[Text excerpt]:
After 2035, the Fund seeks income and secondarily, capital growth.
Fees and Expenses of the Fund
This table describes the fees and expenses that you may pay if you buy and hold shares of the Fund. This table does not reflect the fees and expenses of any Permitted Account. If the fees and expenses imposed by a Permitted Account were reflected, the fees and expenses shown below would be higher.
Annual Fund Operating Expenses (expenses that you pay each year as a percentage of the value of your investment)
Annual Fund Operating Expenses - Great-West Lifetime Conservative 2035 Fund
Institutional Class
Investor Class
Service Class
Class L
Management Fees 0.12% 0.12% 0.12% 0.12%
Distribution and Service (12b-1) Fees none none 0.10% 0.25%
Total Other Expenses none 0.35% 0.35% 0.35%
Shareholder Services Fees none 0.35% 0.35% 0.35%
Acquired Fund Fees and Expenses [1] 0.44% 0.44% 0.44% 0.44%
Total Annual Fund Operating Expenses [2] 0.56% 0.91% 1.01% 1.16%
Fee Waiver and Expense Reimbursement [3] 0.01% 0.01% 0.01% 0.01%
Total Annual Fund Operating Expenses After Fee Waiver and Expense Reimbursement 0.55% 0.90% 1.00% 1.15%
[1] The Acquired Fund (Underlying Fund) Fees and Expenses are estimated for Class L shares because Class L shares have not yet commenced operations.
[2] The Total Annual Fund Operating Expenses may not correlate to the ratio of expenses to average net assets provided in the Fund's Financial Highlights, which reflects the operating expenses of the Fund and does not include Acquired Fund (Underlying Fund) Fees and Expenses.

[Supplied data]:
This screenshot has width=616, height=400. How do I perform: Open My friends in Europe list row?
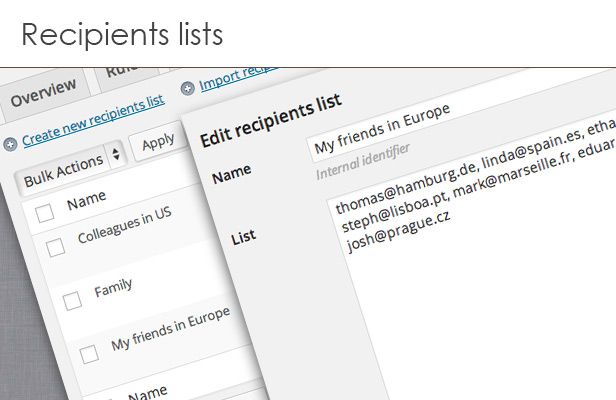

[Directions]:
1 - According to the fund fee text, why are the Acquired Fund Fees and Expenses estimated for Class L shares?
2 - Please proceed with the fund fee text, picking up right after its final sentence.
The data here comes from a separate source, not from the fund fee text.

[Answers for the exercise]:
1 - Because Class L shares have not yet commenced operations.

2 -
[3] GWCM has contractually agreed to reduce its management fee by 0.35% of the amount such Fund is allocated to a GWL&A Contract. The agreement’s current term ends on April 30, 2019. The agreement automatically renews for one-year terms unless it is terminated by Great-West Funds or GWCM upon written notice within 90 days of the end of the current term or upon termination of the investment advisory agreement.
Example
This Example is intended to help you compare the cost of investing in the Fund with the cost of investing in other mutual funds. The Example does not reflect the fees and expenses of any Permitted Account. If the fees and expenses of any Permitted Account were reflected, the fees and expenses in the Example would be higher.

The Example assumes that you invest $10,000 in the Fund for the time periods indicated and applies whether you hold or redeem all of your shares at the end of each period. The Example also assumes that any expense reimbursement is in place for the first year, that your investment has a 5% return each year, that all dividends and capital gains are reinvested, and that the Fund’s operating expenses are the amount shown in the fee table and remain the same for the years shown. Although your actual costs may be higher or lower, based on these assumptions, your costs would be:
Expense Example - Great-West Lifetime Conservative 2035 Fund - USD ($)
1 Year
3 Years
5 Years
10 Years
Institutional Class 56 178 312 700
Investor Class 92 289 503 1,119
Service Class 102 321 557 1,235
Class L 117 367 637 1,408
Expense Example, No Redemption - Great-West Lifetime Conservative 2035 Fund - USD ($)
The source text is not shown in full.